#### Texte de la page ####
La Traque
Razorback to the roots
Le cinéma de genre français à petit budget continue envers et contre tout son petit bonhomme de chemin, enchaînant les échecs en salles (françaises) en même temps qu’elle défriche une imagerie jusque là inexplorée dans l’histoire de la cinématographie du pays qui engendra le cinéma.
Et l’évolution du phénomène vers une plus grande maturité semble être la règle, malgré les prédictions d’extinction de la New French Wave depuis quelques mois, y compris dans le milieu professionnel et de la presse spécialisée (Cf. l’éditorial French Losers du Mad Movies n°235) .
Après un report de la date de sortie de près d’un an pour ne pas entraver celle de La Meute, Captifs et Le Village Des Ombres, La Traque d’Antoine Blossier arrive en plein crépuscule, teinté d’incertitude : est-ce l’aube ou le retour vers les ténèbres du cinéma d’horreur français ? Alors que le polar (1) semble être le meilleur moyen de faire du genre en France, en partie grâce à ses figures d’autorité (Melville, Verneuil, Lautner, Audiard), le cinéma d’horreur a-t-il enfin trouvé son identité ?
Une nuit, des cerfs se jettent sur la clôture électrique d'une exploitation agricole. Apercevant des traces de morsures sur les cadavres des animaux, les propriétaires de l'exploitation comprennent qu'un prédateur sévit dans les bois alentours. Décidée à le chasser, la famille d'agriculteurs s'enfonce au coeur de la forêt voisine. Stupéfaits, ils constatent que la nature environnante se meurt, ravagée par un mal inconnu...
UNE FINITION AU POIL
Proie est un des points d’orgue du savoir faire qui s’est développé autour des conditions de production difficiles du genre : un budget serré d’un peu plus de deux millions d’euros et moins d’un mois de tournage pour concrétiser à l’écran des visions fortes nécessitant des moyens complexes. Un état de fait que l’équipe du film a admirablement tiré à son avantage.
Le scénario tout d’abord, a été largement remanié par ses deux auteurs Antoine Blossier et Erich Vogel, sacrifiant le spectaculaire, présent à l’origine du projet, pour descendre au niveau de la production, sans toutefois y sacrifier ses ambitions. Les relations entre les personnages ont été resserrées et retravaillées afin de satisfaire la logique narrative et les contraintes de tournage, à mesure que La Traque s’éloignait du survival épique pour se rapprocher du drame familial.
####
● **Tâche A**
D'après la critique, répondez à chaque question sur sa propre ligne :
(i) Sur quoi les cerfs se jettent-ils une nuit ?
(ii) Quel budget le film a-t-il eu ?
(iii) Qui sont les deux auteurs du scénario ?
Ces lignes n'ont aucun rapport avec la critique.
#### Lignes fournies ####
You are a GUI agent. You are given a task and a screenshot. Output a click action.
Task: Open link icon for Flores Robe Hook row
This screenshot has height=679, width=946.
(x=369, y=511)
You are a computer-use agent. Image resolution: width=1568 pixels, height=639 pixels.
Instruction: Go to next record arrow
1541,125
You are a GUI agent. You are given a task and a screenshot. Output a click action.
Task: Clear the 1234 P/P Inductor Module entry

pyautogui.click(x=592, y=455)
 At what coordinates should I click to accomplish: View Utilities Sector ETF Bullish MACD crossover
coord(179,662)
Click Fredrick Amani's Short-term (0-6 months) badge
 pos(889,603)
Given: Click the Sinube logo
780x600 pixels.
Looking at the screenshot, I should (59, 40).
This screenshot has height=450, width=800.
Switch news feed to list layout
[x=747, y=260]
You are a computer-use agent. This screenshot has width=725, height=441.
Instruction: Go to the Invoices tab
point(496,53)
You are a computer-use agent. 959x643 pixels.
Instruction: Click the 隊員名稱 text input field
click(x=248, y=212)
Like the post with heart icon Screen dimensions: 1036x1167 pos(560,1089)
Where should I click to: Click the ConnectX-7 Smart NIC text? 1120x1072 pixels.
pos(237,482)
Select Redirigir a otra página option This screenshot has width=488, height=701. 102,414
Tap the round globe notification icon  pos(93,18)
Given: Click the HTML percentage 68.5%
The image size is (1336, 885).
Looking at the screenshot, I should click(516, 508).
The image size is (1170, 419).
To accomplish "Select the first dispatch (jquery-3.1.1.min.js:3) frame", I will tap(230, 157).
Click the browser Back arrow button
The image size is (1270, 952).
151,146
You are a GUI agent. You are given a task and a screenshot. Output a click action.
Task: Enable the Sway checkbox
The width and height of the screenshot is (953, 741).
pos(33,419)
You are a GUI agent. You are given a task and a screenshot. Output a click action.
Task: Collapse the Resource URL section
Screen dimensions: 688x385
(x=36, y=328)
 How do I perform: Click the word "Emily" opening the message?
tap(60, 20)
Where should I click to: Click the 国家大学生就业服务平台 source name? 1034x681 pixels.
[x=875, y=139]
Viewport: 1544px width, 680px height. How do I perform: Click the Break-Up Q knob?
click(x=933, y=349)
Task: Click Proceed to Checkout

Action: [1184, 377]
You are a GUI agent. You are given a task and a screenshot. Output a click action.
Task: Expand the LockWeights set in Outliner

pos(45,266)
####
● **Tâche B**
Réécrivez en CSV à deux colonnes, consigne et reponse, les lignes allant de celle qui contient "Where should I click to: Click the ConnectX-7" jusqu'à celle qui contient "pos(33,419)" incluse. Produisez une ligne CSV pour chaque consigne et sa réponse, chaque valeur dans un seul champ entre guillemets, en remplaçant les sauts de ligne par des espaces.

● **Réponse correcte A**
(i) Sur la clôture électrique d'une exploitation agricole.
(ii) Un peu plus de deux millions d'euros.
(iii) Antoine Blossier et Erich Vogel.

● **Réponse correcte B**
consigne,reponse
"Where should I click to: Click the ConnectX-7 Smart NIC text? 1120x1072 pixels.","pos(237,482)"
"Select Redirigir a otra página option This screenshot has width=488, height=701.","102,414"
"Tap the round globe notification icon","pos(93,18)"
"Given: Click the HTML percentage 68.5% The image size is (1336, 885).","Looking at the screenshot, I should click(516, 508)."
"The image size is (1170, 419). To accomplish ""Select the first dispatch (jquery-3.1.1.min.js:3) frame"",","I will tap(230, 157)."
"Click the browser Back arrow button The image size is (1270, 952).","151,146"
"You are a GUI agent. You are given a task and a screenshot. Output a click action. Task: Enable the Sway checkbox The width and height of the screenshot is (953, 741).","pos(33,419)"